▶ _DATA EXTRACTS_:
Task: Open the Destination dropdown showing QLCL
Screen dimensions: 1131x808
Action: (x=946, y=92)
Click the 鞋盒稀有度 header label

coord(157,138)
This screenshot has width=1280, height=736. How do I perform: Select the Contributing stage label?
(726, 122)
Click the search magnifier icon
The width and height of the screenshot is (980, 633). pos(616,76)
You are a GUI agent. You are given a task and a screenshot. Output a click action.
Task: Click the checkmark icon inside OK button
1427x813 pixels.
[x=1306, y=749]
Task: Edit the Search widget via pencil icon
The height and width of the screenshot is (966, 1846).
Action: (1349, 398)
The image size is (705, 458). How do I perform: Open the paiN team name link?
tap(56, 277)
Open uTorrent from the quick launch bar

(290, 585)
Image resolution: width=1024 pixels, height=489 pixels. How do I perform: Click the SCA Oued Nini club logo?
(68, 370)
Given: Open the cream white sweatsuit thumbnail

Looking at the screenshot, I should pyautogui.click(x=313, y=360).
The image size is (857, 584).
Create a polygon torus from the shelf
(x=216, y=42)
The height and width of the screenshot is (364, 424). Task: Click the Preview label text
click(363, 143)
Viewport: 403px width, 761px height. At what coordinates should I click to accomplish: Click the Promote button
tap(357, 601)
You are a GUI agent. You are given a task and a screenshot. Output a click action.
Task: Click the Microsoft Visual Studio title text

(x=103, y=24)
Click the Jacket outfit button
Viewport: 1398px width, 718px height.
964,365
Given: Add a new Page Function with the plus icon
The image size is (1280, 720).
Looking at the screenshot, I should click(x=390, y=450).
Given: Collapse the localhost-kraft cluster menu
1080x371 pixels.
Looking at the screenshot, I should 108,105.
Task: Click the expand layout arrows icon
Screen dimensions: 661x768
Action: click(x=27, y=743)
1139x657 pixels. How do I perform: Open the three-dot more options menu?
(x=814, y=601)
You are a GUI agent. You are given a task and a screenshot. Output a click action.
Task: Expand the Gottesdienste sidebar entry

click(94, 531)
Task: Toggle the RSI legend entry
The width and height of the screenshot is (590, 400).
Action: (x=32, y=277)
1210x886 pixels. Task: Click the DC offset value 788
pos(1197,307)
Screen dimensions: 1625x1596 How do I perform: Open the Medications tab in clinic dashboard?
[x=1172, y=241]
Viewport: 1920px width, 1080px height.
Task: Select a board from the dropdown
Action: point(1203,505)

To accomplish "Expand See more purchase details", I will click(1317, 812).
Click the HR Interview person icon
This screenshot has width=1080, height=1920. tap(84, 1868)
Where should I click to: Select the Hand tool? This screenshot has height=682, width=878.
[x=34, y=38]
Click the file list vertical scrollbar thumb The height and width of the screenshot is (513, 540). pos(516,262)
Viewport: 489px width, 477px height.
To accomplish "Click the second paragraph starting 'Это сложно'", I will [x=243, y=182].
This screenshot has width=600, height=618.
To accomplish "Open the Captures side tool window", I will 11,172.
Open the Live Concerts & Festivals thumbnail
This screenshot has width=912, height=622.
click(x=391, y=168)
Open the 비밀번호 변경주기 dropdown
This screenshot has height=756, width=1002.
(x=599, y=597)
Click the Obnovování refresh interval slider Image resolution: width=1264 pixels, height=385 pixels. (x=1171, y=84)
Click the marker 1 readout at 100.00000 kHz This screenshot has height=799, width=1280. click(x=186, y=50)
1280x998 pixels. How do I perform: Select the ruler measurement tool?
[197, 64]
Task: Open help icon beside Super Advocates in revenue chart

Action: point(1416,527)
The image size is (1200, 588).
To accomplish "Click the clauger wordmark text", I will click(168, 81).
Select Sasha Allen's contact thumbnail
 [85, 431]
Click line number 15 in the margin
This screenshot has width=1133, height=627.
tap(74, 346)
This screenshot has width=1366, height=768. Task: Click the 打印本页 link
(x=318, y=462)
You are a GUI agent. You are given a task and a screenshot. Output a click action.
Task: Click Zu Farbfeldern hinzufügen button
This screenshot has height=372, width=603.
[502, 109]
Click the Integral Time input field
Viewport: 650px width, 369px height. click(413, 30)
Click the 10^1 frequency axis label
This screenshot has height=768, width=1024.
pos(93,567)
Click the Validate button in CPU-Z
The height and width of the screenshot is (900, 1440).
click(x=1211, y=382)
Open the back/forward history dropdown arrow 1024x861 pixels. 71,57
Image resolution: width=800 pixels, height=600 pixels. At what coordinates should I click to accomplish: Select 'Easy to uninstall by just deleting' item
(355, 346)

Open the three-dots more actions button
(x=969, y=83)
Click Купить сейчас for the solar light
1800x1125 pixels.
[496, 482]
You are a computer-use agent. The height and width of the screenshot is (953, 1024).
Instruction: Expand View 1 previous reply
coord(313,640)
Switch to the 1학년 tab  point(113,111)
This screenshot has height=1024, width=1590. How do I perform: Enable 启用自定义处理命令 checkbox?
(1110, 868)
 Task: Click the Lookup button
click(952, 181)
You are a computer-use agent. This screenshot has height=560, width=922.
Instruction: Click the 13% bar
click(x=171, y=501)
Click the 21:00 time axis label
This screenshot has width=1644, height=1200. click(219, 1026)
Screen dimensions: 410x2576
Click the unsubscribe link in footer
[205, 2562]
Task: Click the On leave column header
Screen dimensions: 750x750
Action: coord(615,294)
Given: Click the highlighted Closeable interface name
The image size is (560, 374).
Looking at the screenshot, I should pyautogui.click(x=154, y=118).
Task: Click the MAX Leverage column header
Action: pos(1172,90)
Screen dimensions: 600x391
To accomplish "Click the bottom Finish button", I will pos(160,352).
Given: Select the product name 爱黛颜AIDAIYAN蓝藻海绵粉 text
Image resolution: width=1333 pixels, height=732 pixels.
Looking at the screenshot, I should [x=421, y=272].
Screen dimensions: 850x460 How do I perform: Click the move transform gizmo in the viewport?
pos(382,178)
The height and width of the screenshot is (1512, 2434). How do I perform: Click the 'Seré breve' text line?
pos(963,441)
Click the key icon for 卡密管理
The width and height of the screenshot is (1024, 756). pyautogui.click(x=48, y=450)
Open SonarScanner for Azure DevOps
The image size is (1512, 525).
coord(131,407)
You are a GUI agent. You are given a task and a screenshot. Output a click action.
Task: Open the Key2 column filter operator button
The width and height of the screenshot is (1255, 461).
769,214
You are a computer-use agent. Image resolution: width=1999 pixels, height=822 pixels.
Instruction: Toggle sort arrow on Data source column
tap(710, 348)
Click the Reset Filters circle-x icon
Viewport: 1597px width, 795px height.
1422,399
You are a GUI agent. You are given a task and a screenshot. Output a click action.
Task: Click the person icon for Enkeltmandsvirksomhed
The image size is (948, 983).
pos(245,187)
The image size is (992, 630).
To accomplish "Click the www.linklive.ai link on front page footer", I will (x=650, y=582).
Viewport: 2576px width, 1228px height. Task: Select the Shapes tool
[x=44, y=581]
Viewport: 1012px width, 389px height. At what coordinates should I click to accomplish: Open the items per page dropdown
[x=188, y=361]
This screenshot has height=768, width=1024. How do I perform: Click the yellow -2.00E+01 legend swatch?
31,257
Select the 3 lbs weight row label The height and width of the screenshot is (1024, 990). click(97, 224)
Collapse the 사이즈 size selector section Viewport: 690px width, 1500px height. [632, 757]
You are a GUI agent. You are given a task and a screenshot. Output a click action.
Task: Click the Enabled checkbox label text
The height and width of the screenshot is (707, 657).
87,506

▶ _WORK ITEM_:
Return only the stretch of the material above from the line holding "This screenshot has width=600, height=618." through the line holding "The image size is (1200, 588).", copied exactly.

▶ _THE COMPLETED TASK_:
This screenshot has width=600, height=618.
To accomplish "Open the Captures side tool window", I will 11,172.
Open the Live Concerts & Festivals thumbnail
This screenshot has width=912, height=622.
click(x=391, y=168)
Open the 비밀번호 변경주기 dropdown
This screenshot has height=756, width=1002.
(x=599, y=597)
Click the Obnovování refresh interval slider Image resolution: width=1264 pixels, height=385 pixels. (x=1171, y=84)
Click the marker 1 readout at 100.00000 kHz This screenshot has height=799, width=1280. click(x=186, y=50)
1280x998 pixels. How do I perform: Select the ruler measurement tool?
[197, 64]
Task: Open help icon beside Super Advocates in revenue chart

Action: point(1416,527)
The image size is (1200, 588).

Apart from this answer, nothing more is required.